Interaction about the permissibility of fasting on Friday if it coincides with the day of Arafat.. and Egypt’s fatwa is rejected

Dubai, United Arab Emirates (CNN) – Activists interacted on social media regarding the ruling on fasting on the Day of Arafa, if it falls on Friday, as is the case in rituals this year.

The Egyptian Dar Al-Iftaa issued its opinion on the matter, saying in a post on its official page on the social networking site, Facebook: “Fasting Friday on its own (the day of Arafat). Usually for the fasting person, such as one who fasts one day and breaks the fast one day, or if it coincides with the day of Arafat or the day of Ashura, or the fasting is to make up for what is required of a Muslim from Ramadan, for example, or if a person fasts a day before Friday or a day following it.. If the day of Arafat comes on a Friday and the Muslim fasts on his own. His fast is valid and there is no sin on him.”

Ahmed Al-Ghamdi, the former director general of the Commission for the Promotion of Virtue and the Prevention of Vice in Mecca, Saudi Arabia, had sparked controversy among activists on social media, following publishing previous statements in which he “weakened” the hadith of the virtue of fasting on the day of Arafa, which stated: “Fasting the day I hope that God will expiate for the year before it and the year following it.”

This came in a tweet by Al-Ghamdi on his Twitter page, where he republished a previous report published by the Kuwaiti newspaper Al-Naba in 2013, quoting an article by him in the Saudi newspaper, Okaz, in which he stated: “Al-Ghamdi justified his article by reviewing some hadiths that refer to what he went to: Muslim and others came out on the authority of my father.” Qatada, on the authority of the Messenger of God, said: “Fasting on the day of Arafah. I hope that God will expiate the year before it and the year following it.” And it was narrated by a number of companions in ways that none of them is authentic. (Chapter of Fasting on the Day of Arafat) Ibn Hajar said: What is the ruling on it, as if the hadiths regarding the encouragement of fasting were not proven.. Al-Ayni asserted in the Umdah that the hadiths that encourage fasting on the Day of Arafat were not proven by Al-Bukhari.
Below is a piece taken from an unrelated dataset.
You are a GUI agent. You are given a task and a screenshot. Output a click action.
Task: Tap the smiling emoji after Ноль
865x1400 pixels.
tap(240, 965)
And he continued, according to the report: “Ibn Jarir said in Tahdheeb al-Athar: ‘It was proven that a group of the predecessors hated fasting that day for everyone, in every place and every part of the earth, and some of them denied the news that was narrated on the authority of Abu Qatada on the authority of the Messenger of God regarding the virtue of fasting.” There are many differences in the hadith. In some of them, the words of the Prophet were directly transmitted, in some of them that Omar asked the Prophet, and in some of them that a man asked the Prophet, and in some of them that Abu Qatada said: I asked the Prophet.. and the hadith does not rise to a basis of goodness, let alone authenticity. In his saying: (He forgave him a year before him, and a year following him) is a denial of the commissioner’s daring to commit sins in the future, and the forgiveness of past sins has not been proven except for the Messenger of God and the people of Badr. It is an obligatory month in which the Prophet said: (Whoever fasts Ramadan out of faith and in the hope of reward, his previous sins will be forgiven) so the grace in it is limited to the forgiveness of what has preceded, and he did not mention in it the forgiveness of what will be received from it.